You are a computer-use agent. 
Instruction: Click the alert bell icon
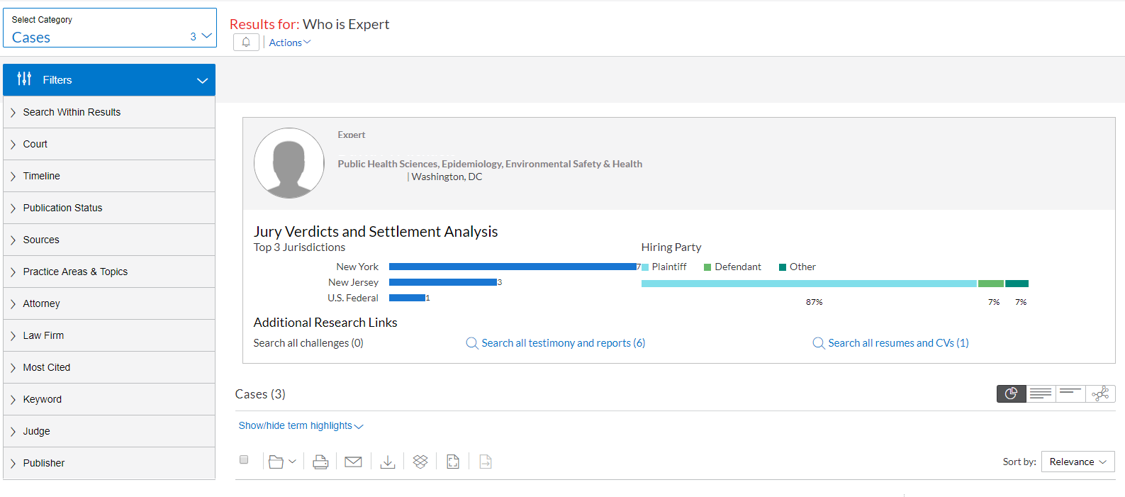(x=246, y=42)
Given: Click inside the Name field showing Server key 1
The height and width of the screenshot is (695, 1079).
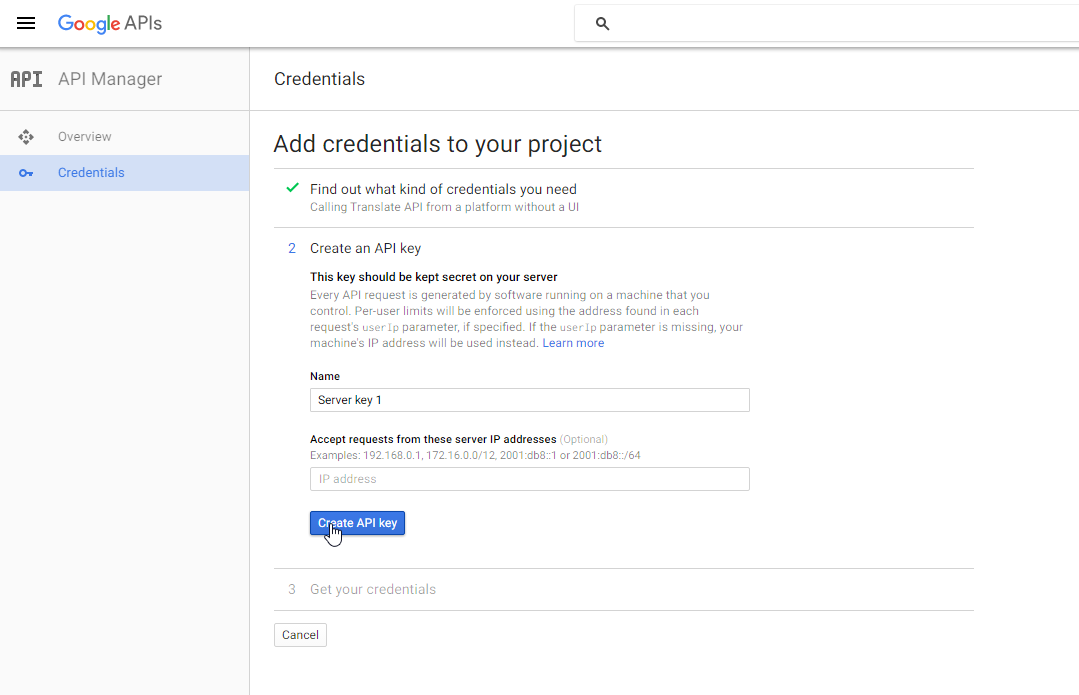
◇ ◇ ◇ ◇ ◇
**Aim:** Copy the material above word for word, leaving out the pictures.

**Solution to the problem:**
You are a computer-use agent. 
Instruction: Click the alert bell icon
(x=246, y=42)
Given: Click inside the Name field showing Server key 1
The height and width of the screenshot is (695, 1079).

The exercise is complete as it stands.